Eu o via diariamente é claro, estávamos na mesma república, onde só haviam homens mas ali todos os respeitavam e admiravam sua inteligência, e está aí algo que eu não falei: Miguel é um gênio! Tipo, extremamente inteligente a ponto de saber bastante sobre tudo! Você pode perguntar sobre criptografia, hacking, hardware, regras no uso do português, efeitos de remédios no organismo e por aí vai... Ele também lê um livro quase todo dia (ele lê média de quatro ou cinco livros por semana quando tem tempo).
O fim de semana chegou e Sabrina, a minha namorada, estava me enchendo para sair com ela e já era a quarta vez que eu dizia que não queria ir no shopping ajudá-la a escolher roupas, mas no fim fui obrigado.
Por sorte encontramos Miguel e Laura por lá e eles acabaram nos acompanhando nas lojas onde Miguel só murmurava coisas como “o vestido azul”, “não, não! Aquele sapato e não essa sandália”, “gata, a moda das gladiadoras já passou há anos! Só daria certo se seu boy tivesse fetiche por isso”, “não, eu estava brincando, jamais compre roupas visando namorado”. Ele não falou muito comigo e no fim parece que me evitava.
– Ai Mi, tá na hora de você arrumar um namorado e aí podemos sair de casal! Seria você e o seu e eu e o Mauricio. – Sabrina disse sorridente.
Miguel pareceu desconcertado por alguns segundos, mas depois brincou.

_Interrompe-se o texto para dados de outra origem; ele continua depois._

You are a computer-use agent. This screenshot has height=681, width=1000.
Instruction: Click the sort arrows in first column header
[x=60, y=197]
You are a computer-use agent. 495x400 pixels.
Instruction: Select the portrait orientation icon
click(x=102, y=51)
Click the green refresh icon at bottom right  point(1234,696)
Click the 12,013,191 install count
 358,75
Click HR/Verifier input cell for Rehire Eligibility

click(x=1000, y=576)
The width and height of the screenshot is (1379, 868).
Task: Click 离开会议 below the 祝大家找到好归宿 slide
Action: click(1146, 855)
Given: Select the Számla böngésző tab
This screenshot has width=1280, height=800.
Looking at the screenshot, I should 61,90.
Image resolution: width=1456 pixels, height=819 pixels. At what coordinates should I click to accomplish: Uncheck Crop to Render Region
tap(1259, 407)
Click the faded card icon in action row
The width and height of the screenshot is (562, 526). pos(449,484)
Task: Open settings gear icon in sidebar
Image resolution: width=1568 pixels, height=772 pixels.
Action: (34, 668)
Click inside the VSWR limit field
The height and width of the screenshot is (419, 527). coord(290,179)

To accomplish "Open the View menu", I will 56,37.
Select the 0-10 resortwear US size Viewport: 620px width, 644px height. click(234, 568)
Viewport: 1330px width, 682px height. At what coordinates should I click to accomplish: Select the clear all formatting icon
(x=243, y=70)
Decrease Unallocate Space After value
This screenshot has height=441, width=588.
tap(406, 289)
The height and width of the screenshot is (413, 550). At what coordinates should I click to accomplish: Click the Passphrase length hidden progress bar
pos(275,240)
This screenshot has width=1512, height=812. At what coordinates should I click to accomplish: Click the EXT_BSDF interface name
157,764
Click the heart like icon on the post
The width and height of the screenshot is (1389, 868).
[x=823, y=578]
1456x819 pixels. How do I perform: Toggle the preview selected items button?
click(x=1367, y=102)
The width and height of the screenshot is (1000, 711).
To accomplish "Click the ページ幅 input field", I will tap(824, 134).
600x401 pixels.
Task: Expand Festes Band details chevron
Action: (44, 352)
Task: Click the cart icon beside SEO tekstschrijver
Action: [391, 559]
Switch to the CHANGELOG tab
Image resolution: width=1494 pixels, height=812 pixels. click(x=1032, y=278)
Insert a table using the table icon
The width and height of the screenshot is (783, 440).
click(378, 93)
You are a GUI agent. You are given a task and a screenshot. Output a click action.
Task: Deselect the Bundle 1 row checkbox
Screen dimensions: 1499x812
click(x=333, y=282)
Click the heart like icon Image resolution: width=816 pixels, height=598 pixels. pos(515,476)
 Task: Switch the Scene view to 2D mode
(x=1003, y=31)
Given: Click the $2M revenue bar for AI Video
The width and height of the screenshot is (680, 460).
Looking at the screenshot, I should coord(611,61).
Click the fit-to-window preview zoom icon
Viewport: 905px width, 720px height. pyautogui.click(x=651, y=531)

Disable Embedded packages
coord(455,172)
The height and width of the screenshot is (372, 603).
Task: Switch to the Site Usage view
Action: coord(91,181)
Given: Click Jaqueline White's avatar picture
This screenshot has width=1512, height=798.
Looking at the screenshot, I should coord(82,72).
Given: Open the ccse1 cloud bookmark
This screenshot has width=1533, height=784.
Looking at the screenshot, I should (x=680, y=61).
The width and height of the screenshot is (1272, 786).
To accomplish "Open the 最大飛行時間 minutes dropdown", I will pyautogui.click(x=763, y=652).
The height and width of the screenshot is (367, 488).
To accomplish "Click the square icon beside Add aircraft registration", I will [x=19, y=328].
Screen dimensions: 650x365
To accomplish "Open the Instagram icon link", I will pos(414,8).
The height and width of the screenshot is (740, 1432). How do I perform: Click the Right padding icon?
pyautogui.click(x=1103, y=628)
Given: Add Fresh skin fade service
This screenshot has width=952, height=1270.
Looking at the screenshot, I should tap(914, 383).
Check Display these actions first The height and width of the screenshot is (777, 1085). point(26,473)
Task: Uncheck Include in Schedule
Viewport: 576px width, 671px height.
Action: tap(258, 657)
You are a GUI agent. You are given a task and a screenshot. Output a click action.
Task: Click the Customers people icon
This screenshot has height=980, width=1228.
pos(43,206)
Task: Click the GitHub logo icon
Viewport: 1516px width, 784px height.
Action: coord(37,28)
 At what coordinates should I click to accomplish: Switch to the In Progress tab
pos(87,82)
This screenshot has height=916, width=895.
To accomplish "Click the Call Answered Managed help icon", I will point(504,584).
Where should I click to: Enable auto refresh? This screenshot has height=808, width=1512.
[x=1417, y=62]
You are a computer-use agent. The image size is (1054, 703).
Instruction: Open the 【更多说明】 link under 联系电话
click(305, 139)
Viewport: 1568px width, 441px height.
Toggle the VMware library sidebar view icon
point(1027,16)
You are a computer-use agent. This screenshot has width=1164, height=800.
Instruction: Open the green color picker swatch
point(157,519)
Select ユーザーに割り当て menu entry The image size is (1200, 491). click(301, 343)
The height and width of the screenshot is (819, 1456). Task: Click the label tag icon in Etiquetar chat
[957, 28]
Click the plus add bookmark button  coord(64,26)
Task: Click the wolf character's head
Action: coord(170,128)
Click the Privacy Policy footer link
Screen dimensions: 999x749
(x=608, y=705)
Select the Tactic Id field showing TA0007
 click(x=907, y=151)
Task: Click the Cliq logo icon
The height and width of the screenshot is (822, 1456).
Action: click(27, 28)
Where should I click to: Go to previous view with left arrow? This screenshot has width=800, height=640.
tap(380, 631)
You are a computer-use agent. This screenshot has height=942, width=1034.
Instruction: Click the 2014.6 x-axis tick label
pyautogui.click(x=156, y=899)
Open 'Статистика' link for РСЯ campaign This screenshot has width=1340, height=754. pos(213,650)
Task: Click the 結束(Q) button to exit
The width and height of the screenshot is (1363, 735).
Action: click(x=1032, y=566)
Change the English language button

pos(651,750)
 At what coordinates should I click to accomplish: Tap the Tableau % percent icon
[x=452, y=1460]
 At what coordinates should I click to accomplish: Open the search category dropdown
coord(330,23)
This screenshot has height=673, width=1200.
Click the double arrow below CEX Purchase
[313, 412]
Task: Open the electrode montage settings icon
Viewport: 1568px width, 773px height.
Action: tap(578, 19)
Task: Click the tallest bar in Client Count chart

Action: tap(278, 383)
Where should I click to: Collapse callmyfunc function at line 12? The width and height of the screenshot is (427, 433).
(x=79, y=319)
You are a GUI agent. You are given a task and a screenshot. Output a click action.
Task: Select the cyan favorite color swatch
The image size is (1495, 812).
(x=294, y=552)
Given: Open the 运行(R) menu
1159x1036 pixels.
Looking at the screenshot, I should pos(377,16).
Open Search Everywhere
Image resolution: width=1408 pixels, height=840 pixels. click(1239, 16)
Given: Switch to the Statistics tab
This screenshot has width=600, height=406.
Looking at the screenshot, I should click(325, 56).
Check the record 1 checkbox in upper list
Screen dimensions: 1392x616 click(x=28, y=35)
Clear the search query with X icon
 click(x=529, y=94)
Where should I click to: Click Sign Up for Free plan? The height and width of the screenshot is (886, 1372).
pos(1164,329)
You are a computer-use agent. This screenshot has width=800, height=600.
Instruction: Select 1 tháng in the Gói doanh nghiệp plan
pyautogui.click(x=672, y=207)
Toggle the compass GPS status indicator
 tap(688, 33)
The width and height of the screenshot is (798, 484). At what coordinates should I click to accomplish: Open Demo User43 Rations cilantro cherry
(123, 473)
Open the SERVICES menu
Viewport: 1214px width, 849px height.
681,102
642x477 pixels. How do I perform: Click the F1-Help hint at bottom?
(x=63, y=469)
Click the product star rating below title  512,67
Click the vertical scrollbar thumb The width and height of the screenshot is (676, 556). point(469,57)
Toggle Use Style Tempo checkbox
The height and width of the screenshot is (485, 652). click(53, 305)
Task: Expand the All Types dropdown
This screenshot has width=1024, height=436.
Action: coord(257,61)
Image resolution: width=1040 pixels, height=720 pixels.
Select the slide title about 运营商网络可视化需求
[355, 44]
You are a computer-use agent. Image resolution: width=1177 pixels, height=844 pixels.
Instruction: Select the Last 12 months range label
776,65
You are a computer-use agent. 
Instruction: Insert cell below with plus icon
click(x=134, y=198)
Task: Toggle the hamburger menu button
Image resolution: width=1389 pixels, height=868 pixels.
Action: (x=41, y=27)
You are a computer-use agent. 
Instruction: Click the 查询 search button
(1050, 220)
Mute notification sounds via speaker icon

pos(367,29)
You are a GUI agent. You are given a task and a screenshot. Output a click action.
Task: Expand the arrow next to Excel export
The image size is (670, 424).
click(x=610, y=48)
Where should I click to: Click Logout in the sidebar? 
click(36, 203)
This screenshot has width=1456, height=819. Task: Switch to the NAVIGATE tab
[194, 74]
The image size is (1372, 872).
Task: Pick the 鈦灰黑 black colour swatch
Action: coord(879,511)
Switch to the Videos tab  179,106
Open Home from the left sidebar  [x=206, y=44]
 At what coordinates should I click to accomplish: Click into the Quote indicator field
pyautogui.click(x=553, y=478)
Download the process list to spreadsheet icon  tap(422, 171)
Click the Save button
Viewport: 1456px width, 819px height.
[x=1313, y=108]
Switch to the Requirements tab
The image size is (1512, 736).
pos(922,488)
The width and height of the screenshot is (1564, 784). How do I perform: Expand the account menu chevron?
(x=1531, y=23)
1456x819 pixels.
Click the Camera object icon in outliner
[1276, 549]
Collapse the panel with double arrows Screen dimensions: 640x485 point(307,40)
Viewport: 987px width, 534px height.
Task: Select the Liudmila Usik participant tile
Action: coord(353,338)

– O que eu quero não me quer e os que me querem... Bom, ninguém me quer! – Disse como se não se importasse – A cada cem boys que aparecem na minha vida, cento e vinte me odeiam.
Depois saiu mexendo nos cabides da loja procurando algo para ele mesmo, acabou comprando uma calça dizendo que realçava a pouca bunda que tinha e um sapato. Eu achava engraçado que por mais feminino que ele fosse, não costumava usar roupas femininas, fora algumas exceções que tenho que admitir que ficava legal.
Combinamos de irmos todos ao cinema, mas Miguel inventou de ir ao banheiro e não voltou mais, talvez tivesse ido embora.
Quase ninguém sabe da vida dele quanto eu, mas também não sei muita coisa como quando ele ficou com a primeira pessoa, mas ele sabia quando e com quem eu tinha ficado pela primeira fez mesmo que eu não tivesse lhe contado na época. Isso porque na nossa escola havia um certo grupo que movimentava toda a fofoca e falácias do colégio e Miguel geralmente gerenciava quem seria a pauta das fofocas. Se quisesse acabar com a vida de alguém ou salvar sua reputação era só falar com ele. Uma vez uma garota espalhou que eu tinha o pênis pequeno, foi constrangedor e eu fiquei muito chateado por não ser verdade e também porque ela nem tinha visto nada, fui obrigado a passar pela humilhação de pedir para Miguel parar com as conversas. Então Miguel espalhou um boato de que a tal garota estava mentindo porque levou um fora, espalhou que ela tinha bafo e beijava mal e de queda conseguiu algumas fotos onde ela estava horrível. Virou assunto por semanas é claro.
Hoje sei que era assim que ele acabava tirando da boca das pessoas algumas mentiras que divulgavam sobre ele. Uma vez por exemplo saíram rumores de que ele estava transando com os professores para manter as notas altas, o que era obviamente mentira pois Miguel tirava nota máxima brincando. Aos poucos, nas minhas reflexões eu entendia o que ele passava e como fingia tão bem que estava tudo bem mesmo sofrendo, mas o quanto de sofrimento existia ali?